President Donald Trump has called on Congress to abolish the Diversity Immigrant Visa (DV) Program, through which the suspect in last week’s New York terror attack entered the country. He called the program, informally known as the Green Card lottery, a disaster for the country.
“This program grants visas not on a basis of merit, but simply because applicants are randomly selected in an annual lottery and the people put in that lottery are not that country’s finest.”
The president added that “the program presents significant vulnerabilities to our national security.”
“The idea that someone could just enter a lottery and in effect draw a U.S. citizenship out of a hat is not my idea of a good program.” Washington immigration lawyer Kenneth Rinzler agrees, but he says the problem is not vetting.
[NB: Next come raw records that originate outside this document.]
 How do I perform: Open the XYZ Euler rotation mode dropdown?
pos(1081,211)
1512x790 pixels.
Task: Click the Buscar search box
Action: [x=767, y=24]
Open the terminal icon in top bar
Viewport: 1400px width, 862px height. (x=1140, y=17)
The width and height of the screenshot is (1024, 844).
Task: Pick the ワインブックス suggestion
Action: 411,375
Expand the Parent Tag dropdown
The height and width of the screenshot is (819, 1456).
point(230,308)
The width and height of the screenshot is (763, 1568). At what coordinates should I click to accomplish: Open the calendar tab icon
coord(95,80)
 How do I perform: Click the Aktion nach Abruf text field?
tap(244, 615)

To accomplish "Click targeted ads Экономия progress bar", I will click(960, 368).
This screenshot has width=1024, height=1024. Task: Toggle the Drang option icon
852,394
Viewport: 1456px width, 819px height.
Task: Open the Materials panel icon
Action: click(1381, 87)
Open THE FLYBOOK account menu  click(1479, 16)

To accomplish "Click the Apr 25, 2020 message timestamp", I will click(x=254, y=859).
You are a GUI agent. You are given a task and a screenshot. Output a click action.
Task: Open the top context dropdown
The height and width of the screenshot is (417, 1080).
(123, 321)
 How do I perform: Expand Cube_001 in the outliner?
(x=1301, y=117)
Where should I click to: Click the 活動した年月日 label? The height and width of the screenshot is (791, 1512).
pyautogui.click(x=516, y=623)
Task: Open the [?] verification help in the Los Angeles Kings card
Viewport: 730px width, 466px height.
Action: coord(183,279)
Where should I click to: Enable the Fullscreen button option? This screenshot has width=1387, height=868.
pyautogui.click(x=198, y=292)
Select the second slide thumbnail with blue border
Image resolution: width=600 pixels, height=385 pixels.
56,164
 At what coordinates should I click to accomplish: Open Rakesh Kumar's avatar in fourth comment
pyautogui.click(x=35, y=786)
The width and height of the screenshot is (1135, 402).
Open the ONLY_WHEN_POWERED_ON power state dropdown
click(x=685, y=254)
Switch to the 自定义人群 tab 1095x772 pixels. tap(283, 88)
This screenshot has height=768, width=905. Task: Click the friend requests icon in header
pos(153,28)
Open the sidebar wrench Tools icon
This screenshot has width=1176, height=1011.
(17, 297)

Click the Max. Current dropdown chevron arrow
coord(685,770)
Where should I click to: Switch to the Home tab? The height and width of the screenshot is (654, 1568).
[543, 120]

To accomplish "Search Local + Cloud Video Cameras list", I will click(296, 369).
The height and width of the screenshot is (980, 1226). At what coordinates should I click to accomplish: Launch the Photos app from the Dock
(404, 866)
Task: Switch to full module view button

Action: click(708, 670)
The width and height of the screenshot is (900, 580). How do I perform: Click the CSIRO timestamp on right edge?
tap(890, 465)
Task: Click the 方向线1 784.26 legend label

“It’s not legitimate to use the recent terrorist attack to knock this program because they have to go through the same vetting as everybody else,” he says referring to the process the U.S. government uses to clear each applicant for immigration in the United States.
Rinzler believes that there are concerns about all green card vetting; therefore it makes no sense to single out diversity visas
Uzbek native Sayfullo Saipov is accused of driving a rented truck down a crowded New York City bike path, killing eight people and injuring more than a dozen others. Investigators say Saipov told them he was inspired to conduct the attack by Islamic State videos. He faces federal terror-related charges.
Saipov is the fifth DV program beneficiary to be connected with a terrorist attack in the U.S. since the program was started in 1990. The program grants 50,000 green cards a year to countries with low immigration rates to the United States, mainly from Africa and Eastern Europe.
In 2003, after the 9/11 terrorist attacks, the State Department Inspector General raised concerns that aliens from countries designated as state sponsors of terrorism can apply for diversity visas.
But in a 2007 report, the Government Accountability Office concluded that the DV program isn’t so much a threat to U.S. national security, as it is open to fraud by and against applicants.